L'affermazione secondo cui le migliori Lancia sono sempre state le berline non è certo una novità. I veri intenditori del marchio lo hanno sempre saputo. Il problema è che, quando si tratta di auto d'epoca, la vanità umana tende a prevalere sulle sottigliezze raffinate del gusto da intenditore. Ecco perché la raffinatezza, la delicatezza e la sofisticatezza di questa Aurelia B12, elegante e familiare – l'ultima e probabilmente la migliore delle Aurelia a quattro porte – saranno sempre in secondo piano nella storia, spesso ripetuta, delle Lancia più esaltate.
Con questo non voglio dire che la B20 coupé e la B24 Spider non meritino appieno il loro status: hanno fascino, caratteristiche da prima pagina e quel tipo di bellezza che fa fare bella figura a chiunque al volante.
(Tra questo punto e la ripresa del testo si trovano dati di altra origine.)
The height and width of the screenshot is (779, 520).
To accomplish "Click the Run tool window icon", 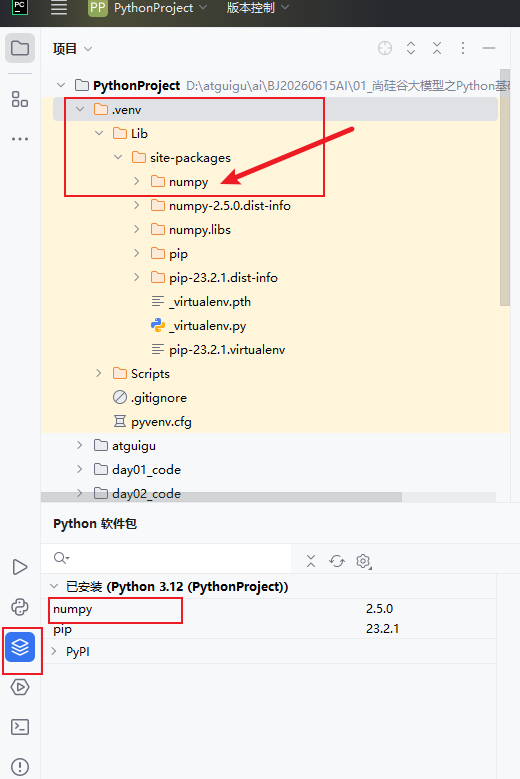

Eppure, anche tenendo conto di tutto ciò, è piuttosto difficile comprendere l’aura di venerazione che circonda le versioni a due porte, vista la generale ignoranza nei confronti dell’eccellente modello a quattro porte prodotto dalla casa automobilistica. Se torniamo indietro di oltre 70 anni, la nuova Lancia Aurelia, lanciata nel 1950 come B10 con motore da 1754 cm³, era all’avanguardia nella tecnologia delle autovetture – ed era probabilmente la berlina di serie più ammirata in Europa.